>> begin

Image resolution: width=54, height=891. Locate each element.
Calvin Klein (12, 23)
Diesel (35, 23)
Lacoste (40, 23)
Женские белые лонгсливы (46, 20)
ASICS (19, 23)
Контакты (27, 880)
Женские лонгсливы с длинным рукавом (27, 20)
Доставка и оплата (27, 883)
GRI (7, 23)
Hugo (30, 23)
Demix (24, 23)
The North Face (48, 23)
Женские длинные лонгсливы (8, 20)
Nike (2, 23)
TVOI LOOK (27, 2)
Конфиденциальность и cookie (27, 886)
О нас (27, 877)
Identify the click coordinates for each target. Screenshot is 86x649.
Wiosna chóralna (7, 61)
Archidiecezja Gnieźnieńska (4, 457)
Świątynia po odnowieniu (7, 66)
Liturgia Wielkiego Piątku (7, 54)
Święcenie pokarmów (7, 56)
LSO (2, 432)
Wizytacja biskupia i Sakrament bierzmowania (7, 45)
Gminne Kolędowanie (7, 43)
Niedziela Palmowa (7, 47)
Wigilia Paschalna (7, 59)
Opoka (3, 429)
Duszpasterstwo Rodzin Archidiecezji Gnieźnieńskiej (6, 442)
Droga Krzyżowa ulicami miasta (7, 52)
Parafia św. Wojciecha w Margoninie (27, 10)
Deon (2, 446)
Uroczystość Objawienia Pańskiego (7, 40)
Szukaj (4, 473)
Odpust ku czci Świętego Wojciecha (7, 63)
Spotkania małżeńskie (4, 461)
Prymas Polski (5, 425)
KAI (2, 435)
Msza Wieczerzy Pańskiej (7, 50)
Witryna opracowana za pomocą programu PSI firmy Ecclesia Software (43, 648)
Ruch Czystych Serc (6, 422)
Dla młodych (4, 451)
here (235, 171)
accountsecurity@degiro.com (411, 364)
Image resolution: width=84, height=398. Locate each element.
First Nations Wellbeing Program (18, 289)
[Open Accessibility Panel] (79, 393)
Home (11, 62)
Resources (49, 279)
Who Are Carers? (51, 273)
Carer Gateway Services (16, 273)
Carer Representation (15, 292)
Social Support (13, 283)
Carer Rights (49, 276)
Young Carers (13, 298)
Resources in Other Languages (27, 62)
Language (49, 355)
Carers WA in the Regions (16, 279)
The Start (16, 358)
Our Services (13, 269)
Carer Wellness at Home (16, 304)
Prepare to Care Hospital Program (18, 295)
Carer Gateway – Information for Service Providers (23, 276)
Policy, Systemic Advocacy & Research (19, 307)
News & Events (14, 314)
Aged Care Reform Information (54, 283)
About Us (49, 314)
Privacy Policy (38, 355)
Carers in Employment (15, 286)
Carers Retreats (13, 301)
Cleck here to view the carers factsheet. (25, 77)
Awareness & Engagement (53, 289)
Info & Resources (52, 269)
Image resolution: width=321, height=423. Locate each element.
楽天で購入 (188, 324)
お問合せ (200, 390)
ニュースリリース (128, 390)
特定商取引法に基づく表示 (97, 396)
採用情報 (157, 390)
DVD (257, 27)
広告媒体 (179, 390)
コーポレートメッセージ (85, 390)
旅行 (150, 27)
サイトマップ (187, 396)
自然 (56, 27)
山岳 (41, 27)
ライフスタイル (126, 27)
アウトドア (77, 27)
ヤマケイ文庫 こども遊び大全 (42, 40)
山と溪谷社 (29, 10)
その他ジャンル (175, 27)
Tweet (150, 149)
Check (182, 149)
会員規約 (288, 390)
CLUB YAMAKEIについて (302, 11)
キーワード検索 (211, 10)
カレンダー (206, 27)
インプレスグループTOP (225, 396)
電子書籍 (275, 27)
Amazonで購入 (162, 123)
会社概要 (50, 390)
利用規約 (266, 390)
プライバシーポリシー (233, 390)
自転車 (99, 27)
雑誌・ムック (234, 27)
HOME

>> end

**What this task involves**:
Render each line of the listing above as a row of a Markdown table with the columns Row and Line, leaving out blank lines.

**Solution for this problem**:
| Row | Line |
|---|---|
| 1 | Image resolution: width=54, height=891. Locate each element. |
| 2 | Calvin Klein (12, 23) |
| 3 | Diesel (35, 23) |
| 4 | Lacoste (40, 23) |
| 5 | Женские белые лонгсливы (46, 20) |
| 6 | ASICS (19, 23) |
| 7 | Контакты (27, 880) |
| 8 | Женские лонгсливы с длинным рукавом (27, 20) |
| 9 | Доставка и оплата (27, 883) |
| 10 | GRI (7, 23) |
| 11 | Hugo (30, 23) |
| 12 | Demix (24, 23) |
| 13 | The North Face (48, 23) |
| 14 | Женские длинные лонгсливы (8, 20) |
| 15 | Nike (2, 23) |
| 16 | TVOI LOOK (27, 2) |
| 17 | Конфиденциальность и cookie (27, 886) |
| 18 | О нас (27, 877) |
| 19 | Identify the click coordinates for each target. Screenshot is 86x649. |
| 20 | Wiosna chóralna (7, 61) |
| 21 | Archidiecezja Gnieźnieńska (4, 457) |
| 22 | Świątynia po odnowieniu (7, 66) |
| 23 | Liturgia Wielkiego Piątku (7, 54) |
| 24 | Święcenie pokarmów (7, 56) |
| 25 | LSO (2, 432) |
| 26 | Wizytacja biskupia i Sakrament bierzmowania (7, 45) |
| 27 | Gminne Kolędowanie (7, 43) |
| 28 | Niedziela Palmowa (7, 47) |
| 29 | Wigilia Paschalna (7, 59) |
| 30 | Opoka (3, 429) |
| 31 | Duszpasterstwo Rodzin Archidiecezji Gnieźnieńskiej (6, 442) |
| 32 | Droga Krzyżowa ulicami miasta (7, 52) |
| 33 | Parafia św. Wojciecha w Margoninie (27, 10) |
| 34 | Deon (2, 446) |
| 35 | Uroczystość Objawienia Pańskiego (7, 40) |
| 36 | Szukaj (4, 473) |
| 37 | Odpust ku czci Świętego Wojciecha (7, 63) |
| 38 | Spotkania małżeńskie (4, 461) |
| 39 | Prymas Polski (5, 425) |
| 40 | KAI (2, 435) |
| 41 | Msza Wieczerzy Pańskiej (7, 50) |
| 42 | Witryna opracowana za pomocą programu PSI firmy Ecclesia Software (43, 648) |
| 43 | Ruch Czystych Serc (6, 422) |
| 44 | Dla młodych (4, 451) |
| 45 | here (235, 171) |
| 46 | accountsecurity@degiro.com (411, 364) |
| 47 | Image resolution: width=84, height=398. Locate each element. |
| 48 | First Nations Wellbeing Program (18, 289) |
| 49 | [Open Accessibility Panel] (79, 393) |
| 50 | Home (11, 62) |
| 51 | Resources (49, 279) |
| 52 | Who Are Carers? (51, 273) |
| 53 | Carer Gateway Services (16, 273) |
| 54 | Carer Representation (15, 292) |
| 55 | Social Support (13, 283) |
| 56 | Carer Rights (49, 276) |
| 57 | Young Carers (13, 298) |
| 58 | Resources in Other Languages (27, 62) |
| 59 | Language (49, 355) |
| 60 | Carers WA in the Regions (16, 279) |
| 61 | The Start (16, 358) |
| 62 | Our Services (13, 269) |
| 63 | Carer Wellness at Home (16, 304) |
| 64 | Prepare to Care Hospital Program (18, 295) |
| 65 | Carer Gateway – Information for Service Providers (23, 276) |
| 66 | Policy, Systemic Advocacy & Research (19, 307) |
| 67 | News & Events (14, 314) |
| 68 | Aged Care Reform Information (54, 283) |
| 69 | About Us (49, 314) |
| 70 | Privacy Policy (38, 355) |
| 71 | Carers in Employment (15, 286) |
| 72 | Carers Retreats (13, 301) |
| 73 | Cleck here to view the carers factsheet. (25, 77) |
| 74 | Awareness & Engagement (53, 289) |
| 75 | Info & Resources (52, 269) |
| 76 | Image resolution: width=321, height=423. Locate each element. |
| 77 | 楽天で購入 (188, 324) |
| 78 | お問合せ (200, 390) |
| 79 | ニュースリリース (128, 390) |
| 80 | 特定商取引法に基づく表示 (97, 396) |
| 81 | 採用情報 (157, 390) |
| 82 | DVD (257, 27) |
| 83 | 広告媒体 (179, 390) |
| 84 | コーポレートメッセージ (85, 390) |
| 85 | 旅行 (150, 27) |
| 86 | サイトマップ (187, 396) |
| 87 | 自然 (56, 27) |
| 88 | 山岳 (41, 27) |
| 89 | ライフスタイル (126, 27) |
| 90 | アウトドア (77, 27) |
| 91 | ヤマケイ文庫 こども遊び大全 (42, 40) |
| 92 | 山と溪谷社 (29, 10) |
| 93 | その他ジャンル (175, 27) |
| 94 | Tweet (150, 149) |
| 95 | Check (182, 149) |
| 96 | 会員規約 (288, 390) |
| 97 | CLUB YAMAKEIについて (302, 11) |
| 98 | キーワード検索 (211, 10) |
| 99 | カレンダー (206, 27) |
| 100 | インプレスグループTOP (225, 396) |
| 101 | 電子書籍 (275, 27) |
| 102 | Amazonで購入 (162, 123) |
| 103 | 会社概要 (50, 390) |
| 104 | 利用規約 (266, 390) |
| 105 | プライバシーポリシー (233, 390) |
| 106 | 自転車 (99, 27) |
| 107 | 雑誌・ムック (234, 27) |
| 108 | HOME |